Poverty, of course, is determined simply by figuring out who earns below a certain threshold. Leaving aside the obvious problems with how we calculate that threshold, thinking about poverty in this way also obscures an important dimension of what it means to be low-income: uncertainty.

As author Linda Tirado explained to Vox last week, being poor isn't just about money being tight; it's about an inability to plan for the future. Volatile income wreaks havoc on finances as workers hope each month goes perfectly, both when it comes to money inflows and outflows. In a passage from her upcoming book "Hand to Mouth," she tells about her life among the working poor:

"If I'm saving my spare $5 a week, in the best-case scenario I will have saved $260 a year. ... Of course, you will never manage to actually save it; you'll get sick at least one day and miss work and dip into it for rent," she writes. Or any other litany of misfortunes could strike, she adds: high gas prices, work pants could tear and need replacing. And those sorts of things will almost certainly happen several times per year, which can easily deplete any sort of savings.

In other words, it's not just about how much you'll put on your tax return; it's about how much you'll get in your next paycheck and the one after that, and what emergencies that money might have to cover.

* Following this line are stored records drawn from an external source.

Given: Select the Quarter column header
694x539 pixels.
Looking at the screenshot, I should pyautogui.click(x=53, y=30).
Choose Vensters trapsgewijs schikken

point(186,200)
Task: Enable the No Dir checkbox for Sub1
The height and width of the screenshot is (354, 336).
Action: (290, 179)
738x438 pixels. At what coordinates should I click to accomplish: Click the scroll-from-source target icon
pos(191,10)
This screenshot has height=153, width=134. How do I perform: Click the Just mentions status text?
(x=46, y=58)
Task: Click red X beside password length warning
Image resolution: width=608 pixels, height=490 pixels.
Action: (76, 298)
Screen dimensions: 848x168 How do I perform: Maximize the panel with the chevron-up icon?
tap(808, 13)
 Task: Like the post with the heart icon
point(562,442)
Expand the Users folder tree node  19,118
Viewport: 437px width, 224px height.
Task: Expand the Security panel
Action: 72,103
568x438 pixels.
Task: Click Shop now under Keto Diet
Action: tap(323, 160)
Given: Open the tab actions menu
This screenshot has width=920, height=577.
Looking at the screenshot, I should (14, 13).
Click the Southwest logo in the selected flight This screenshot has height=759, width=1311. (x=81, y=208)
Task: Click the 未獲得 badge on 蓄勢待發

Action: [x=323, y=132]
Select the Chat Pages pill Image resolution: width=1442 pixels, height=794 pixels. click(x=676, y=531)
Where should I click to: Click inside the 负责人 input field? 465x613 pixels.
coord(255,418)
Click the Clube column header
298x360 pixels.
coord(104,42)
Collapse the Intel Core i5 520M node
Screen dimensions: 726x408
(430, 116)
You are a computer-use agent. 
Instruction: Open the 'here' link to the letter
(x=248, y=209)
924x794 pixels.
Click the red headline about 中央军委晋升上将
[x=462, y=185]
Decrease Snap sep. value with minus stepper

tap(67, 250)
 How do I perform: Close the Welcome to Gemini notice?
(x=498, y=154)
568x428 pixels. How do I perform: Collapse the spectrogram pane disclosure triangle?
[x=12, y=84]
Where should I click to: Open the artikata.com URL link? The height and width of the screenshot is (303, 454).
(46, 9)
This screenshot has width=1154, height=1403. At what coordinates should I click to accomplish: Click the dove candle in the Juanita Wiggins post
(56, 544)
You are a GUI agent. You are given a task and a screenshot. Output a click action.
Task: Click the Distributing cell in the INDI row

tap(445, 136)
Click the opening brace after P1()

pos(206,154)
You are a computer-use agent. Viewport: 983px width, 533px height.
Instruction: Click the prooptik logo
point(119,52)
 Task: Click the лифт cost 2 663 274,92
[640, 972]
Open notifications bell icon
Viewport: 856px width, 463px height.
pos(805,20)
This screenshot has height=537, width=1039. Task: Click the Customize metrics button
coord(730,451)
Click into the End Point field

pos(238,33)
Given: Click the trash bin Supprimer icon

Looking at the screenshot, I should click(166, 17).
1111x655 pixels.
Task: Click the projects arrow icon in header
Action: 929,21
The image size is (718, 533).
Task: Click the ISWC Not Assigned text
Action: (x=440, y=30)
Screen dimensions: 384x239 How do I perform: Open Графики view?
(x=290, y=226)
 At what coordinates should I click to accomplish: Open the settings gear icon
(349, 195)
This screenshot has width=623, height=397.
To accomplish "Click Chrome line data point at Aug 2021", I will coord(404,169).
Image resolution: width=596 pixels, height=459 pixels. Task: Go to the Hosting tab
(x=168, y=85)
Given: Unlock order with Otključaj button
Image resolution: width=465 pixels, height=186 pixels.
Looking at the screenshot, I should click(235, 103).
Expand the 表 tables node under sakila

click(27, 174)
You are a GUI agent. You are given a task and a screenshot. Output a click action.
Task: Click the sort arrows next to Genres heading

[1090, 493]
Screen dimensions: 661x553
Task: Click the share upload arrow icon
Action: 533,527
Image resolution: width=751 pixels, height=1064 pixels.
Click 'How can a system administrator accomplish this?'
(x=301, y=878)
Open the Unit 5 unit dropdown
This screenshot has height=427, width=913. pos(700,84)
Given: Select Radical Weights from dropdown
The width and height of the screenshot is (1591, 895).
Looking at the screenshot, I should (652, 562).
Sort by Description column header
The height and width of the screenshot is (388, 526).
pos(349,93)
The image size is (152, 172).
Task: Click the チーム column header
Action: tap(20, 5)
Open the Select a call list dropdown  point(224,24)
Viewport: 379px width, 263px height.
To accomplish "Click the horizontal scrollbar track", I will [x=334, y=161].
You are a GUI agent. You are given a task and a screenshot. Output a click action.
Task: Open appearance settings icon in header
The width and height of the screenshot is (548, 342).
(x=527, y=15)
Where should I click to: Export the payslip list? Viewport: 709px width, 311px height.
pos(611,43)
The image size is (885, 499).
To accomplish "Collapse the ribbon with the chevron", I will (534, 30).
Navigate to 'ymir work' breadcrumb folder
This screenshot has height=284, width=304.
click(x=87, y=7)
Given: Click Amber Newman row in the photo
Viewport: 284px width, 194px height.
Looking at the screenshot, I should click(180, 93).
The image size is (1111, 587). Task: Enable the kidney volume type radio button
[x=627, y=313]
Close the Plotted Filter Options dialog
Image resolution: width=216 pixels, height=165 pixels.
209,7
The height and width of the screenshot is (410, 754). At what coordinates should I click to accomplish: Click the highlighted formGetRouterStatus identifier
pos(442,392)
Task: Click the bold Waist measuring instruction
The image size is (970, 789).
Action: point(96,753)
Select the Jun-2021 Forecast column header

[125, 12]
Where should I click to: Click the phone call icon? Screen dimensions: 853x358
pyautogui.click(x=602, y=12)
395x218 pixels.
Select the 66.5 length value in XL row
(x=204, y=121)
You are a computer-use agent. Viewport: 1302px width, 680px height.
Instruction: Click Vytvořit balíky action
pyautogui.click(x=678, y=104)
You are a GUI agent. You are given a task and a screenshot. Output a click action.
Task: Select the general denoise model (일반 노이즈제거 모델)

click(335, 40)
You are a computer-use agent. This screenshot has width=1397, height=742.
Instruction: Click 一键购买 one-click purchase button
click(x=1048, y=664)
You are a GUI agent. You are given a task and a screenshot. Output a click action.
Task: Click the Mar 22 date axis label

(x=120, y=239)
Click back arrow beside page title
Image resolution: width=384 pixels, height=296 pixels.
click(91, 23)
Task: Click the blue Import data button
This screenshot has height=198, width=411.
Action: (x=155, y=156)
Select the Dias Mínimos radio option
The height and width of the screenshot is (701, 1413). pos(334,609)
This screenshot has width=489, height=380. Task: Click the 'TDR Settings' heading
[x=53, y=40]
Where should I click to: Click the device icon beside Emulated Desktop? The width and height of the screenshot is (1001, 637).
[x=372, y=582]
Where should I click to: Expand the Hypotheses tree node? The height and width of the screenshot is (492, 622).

And that sentiment is borne out by recent research. According to the US Financial Diaries Project (whose research on savings circles I highlighted yesterday), which follows the spending and savings habits of 200 low-to-moderate-income households over the course of a year, volatility makes life much harder. One of their reports from 2013 shows just how this looks more specifically for struggling families. Here's a look at two different months' income for one Kentucky family where the mother ("Molly" in the charts below) works in a school cafeteria and doesn't get any income in the summer months.

Monthly income

Source: US Financial Diaries

Molly may in fact be lucky, because her job is at least regular, despite the three-month summer gaps. The real troubles are for the many people who have temporary or seasonal jobs. Up and down the spectrum of one sample of low-to-moderate-income households, the project found that incomes could swing widely for various jobs.

Income variability

Source: US Financial Diaries

This isn't a representative sample of Americans, but it does illustrate that many of these people's jobs leave them guessing each month about how they will fare.

There's other evidence of this as well. Fully 20 percent of Americans in the bottom quintile of earners experienced an income drop of 50 percent or more within a year, according to a 2010 paper from the Urban Institute. That's not a huge share of Americans, but it is a higher share than for any other quintile, and those swings are likely to be more meaningful for a poorer family.

What any of this information means is that poverty is a much more complex phenomenon than it may seem on the surface, and that fixing it might be a question of targeted policies like the EITC and a higher minimum wage, but also simply of boosting the economy to create better, steadier jobs.